Although frequently seen growing down walls as it cascades from balconies and hanging baskets, bearing prolific blooms in vivid colors, bougainvillea (Bougainvillea spp.) is no fragile wallflower. However, growing it in a container is often advisable to protect it from frost. Bougainvillea is hardy in U.S. Department of Agriculture plant hardiness zones 9 through 11 and grows well in colder areas, providing it overwinters indoors. A resilient plant, bougainvillea should survive transplanting from the ground to a container if you take care to disturb its roots as little as possible to avoid transplant shock.
Things You'll Need
- 5- to 10-gallon clay container with drainage holes
- Stones or broken potshards
- Soilless potting compost
- Well-rotted pine bark
- Garden fork
- Pruning shears
- 24-8-16 plant fertilizer
Transplant your bougainvillea in winter when it has stopped growing.
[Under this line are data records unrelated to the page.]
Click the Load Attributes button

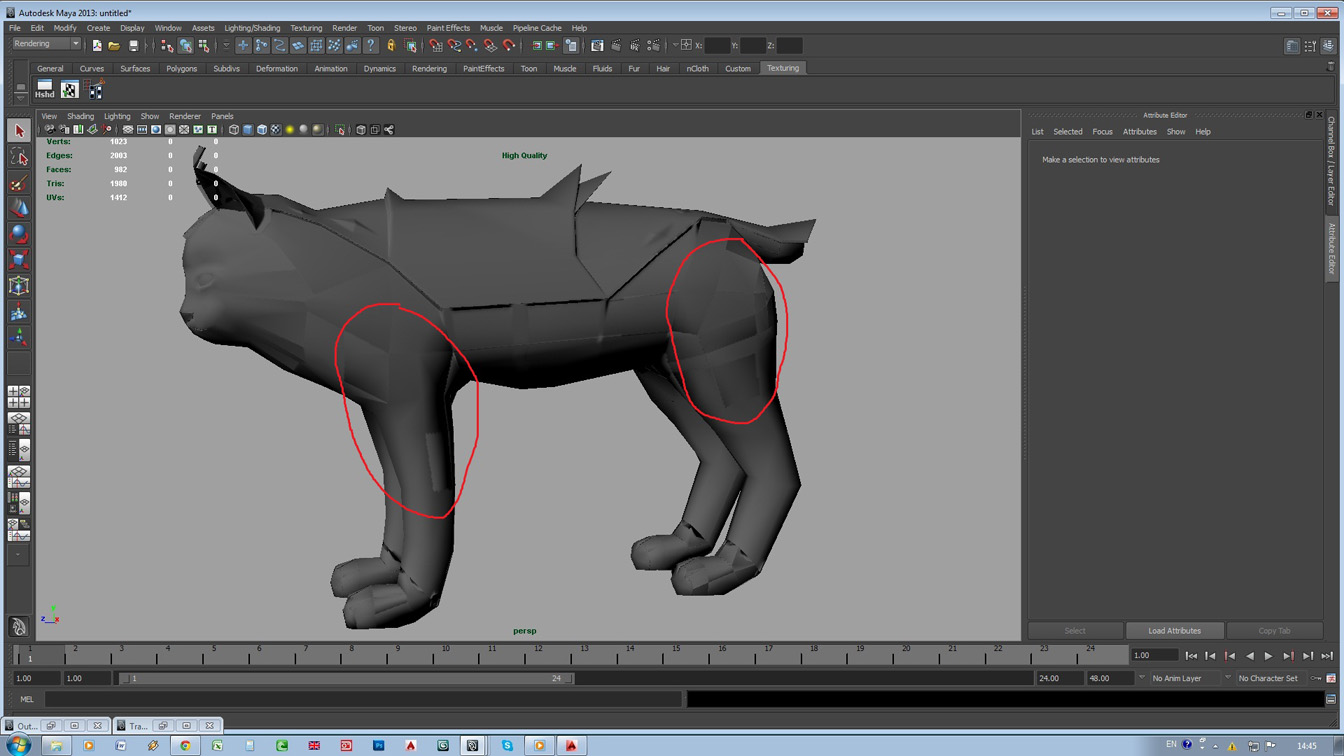pyautogui.click(x=1174, y=631)
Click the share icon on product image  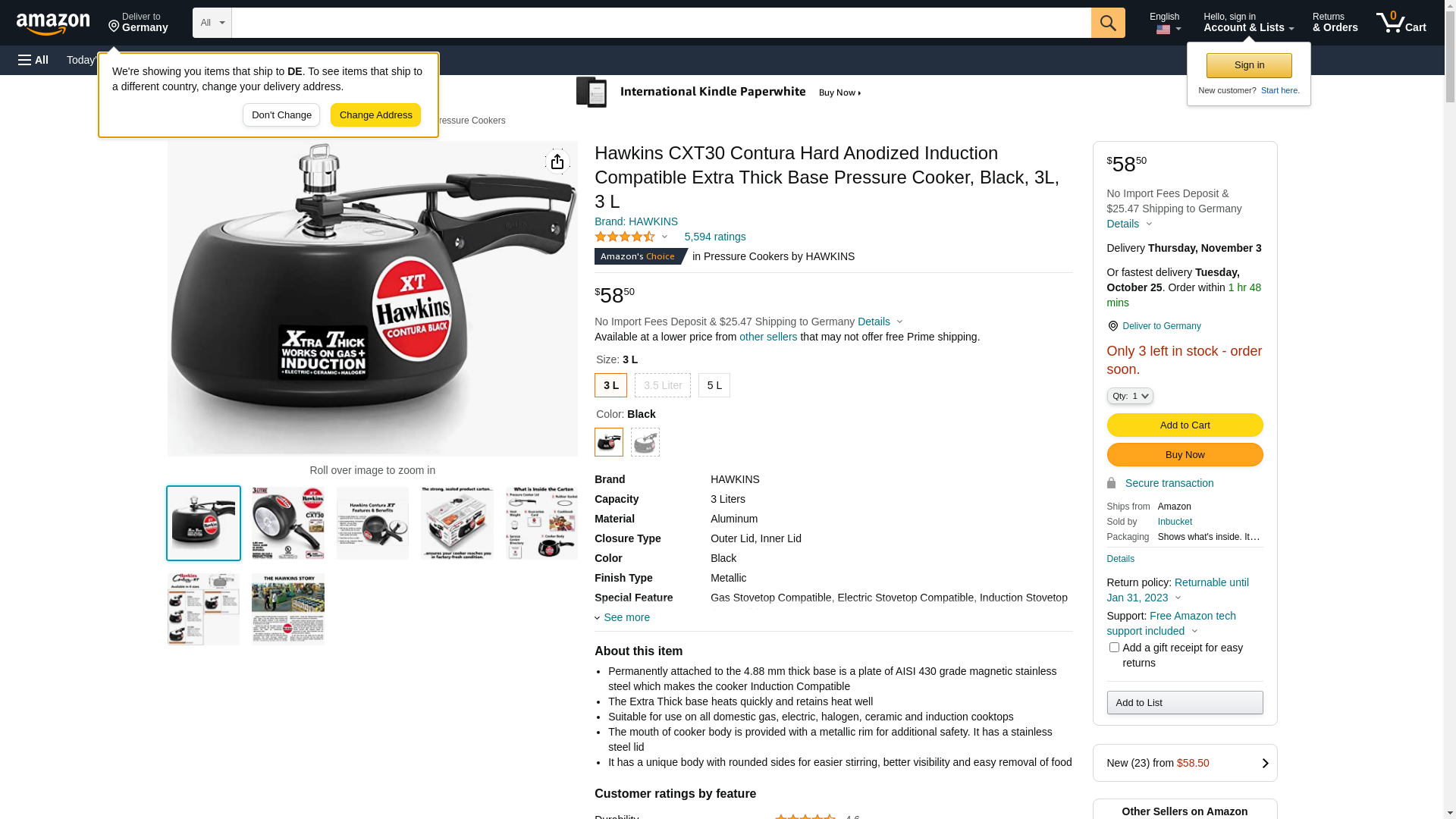point(557,162)
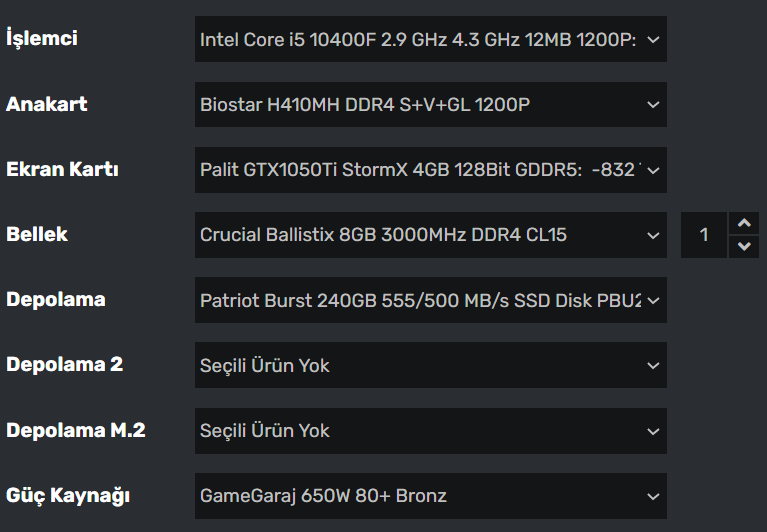Expand the Depolama 2 dropdown
Screen dimensions: 767x532
point(420,365)
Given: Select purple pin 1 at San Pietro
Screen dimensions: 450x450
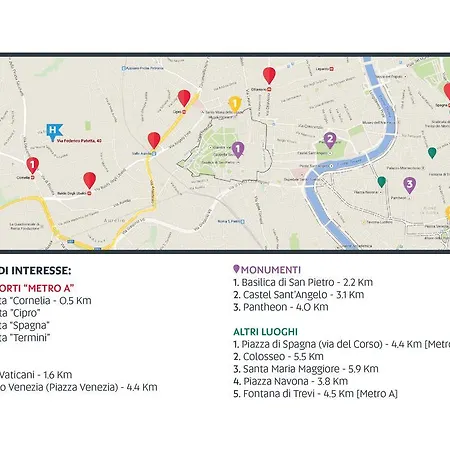Looking at the screenshot, I should click(238, 149).
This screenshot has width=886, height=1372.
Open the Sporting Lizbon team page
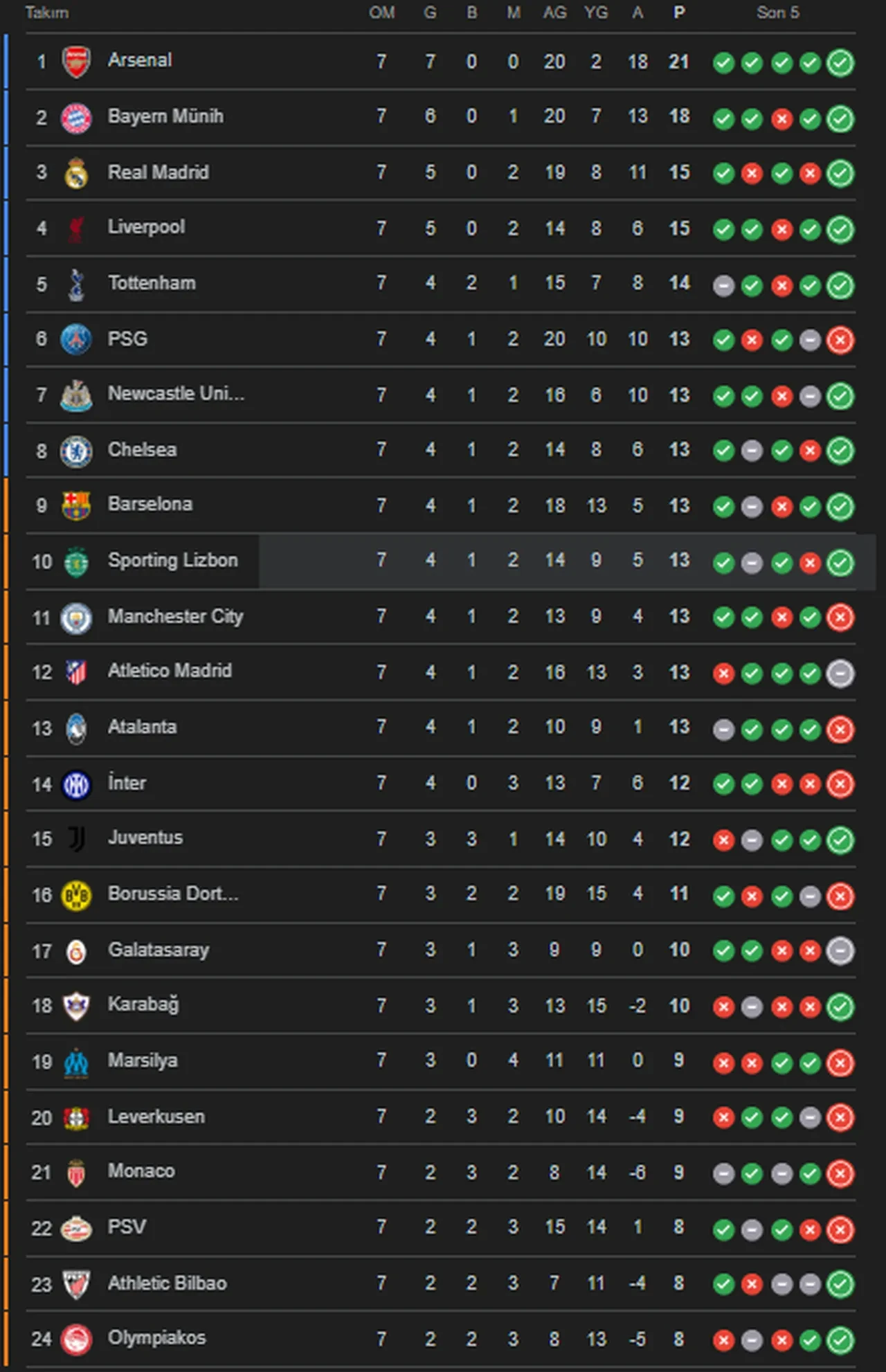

Place stones or broken potshards over the drainage holes of a 5- to 10-gallon clay plant container to provide drainage and prevent compost leaking out of the pot.
Mix 5 parts soilless potting compost with 4 parts well-rotted pine bark.
Dig carefully around the base of your bougainvillea, about 6 inches from the plant stem, with a garden fork. Work the fork gently underneath the plant and lever it from the ground, retaining as much soil around the root ball and breaking as few roots as possible.
Trim any bougainvillea roots that won't fit comfortably in the container with pruning shears. Spread a 1- to 2-inch layer of potting compost and pine bark mixture in the base of the container. Place the plant in the container so that the surface of the soil around its root ball is 1 inch below the top of the container. Spread more potting compost and pine bark mixture on the base of the container if necessary. Fill in gaps around the bougainvillea root ball with potting compost and pine bark mixture, gently pushing the mixture down so that no air spaces between the root ball and the container wall remain.
Place the bougainvillea in a shady spot and water it thoroughly. Continue to water it regularly so that the compost stays just moist. Allow water to drain freely.
Move the bougainvillea to a full-sun site when it starts to sprout new leaves. Leave it there during the morning for the first two weeks, then permanently. Feed your plant with a 24-8-16 fertilizer, diluted at a rate of 1/2 teaspoon per gallon of water, every two weeks or according to the manufacturer's instructions.
Tips & Warnings
- Trim any leaves and shoots that die with pruning shears.
- Reduce watering so that the potting compost is slightly dry to encourage more flowers.
- Bougainvilleas suffer from few pests or diseases.
- Don't overwater bougainvillea -- its roots rot in waterlogged soil.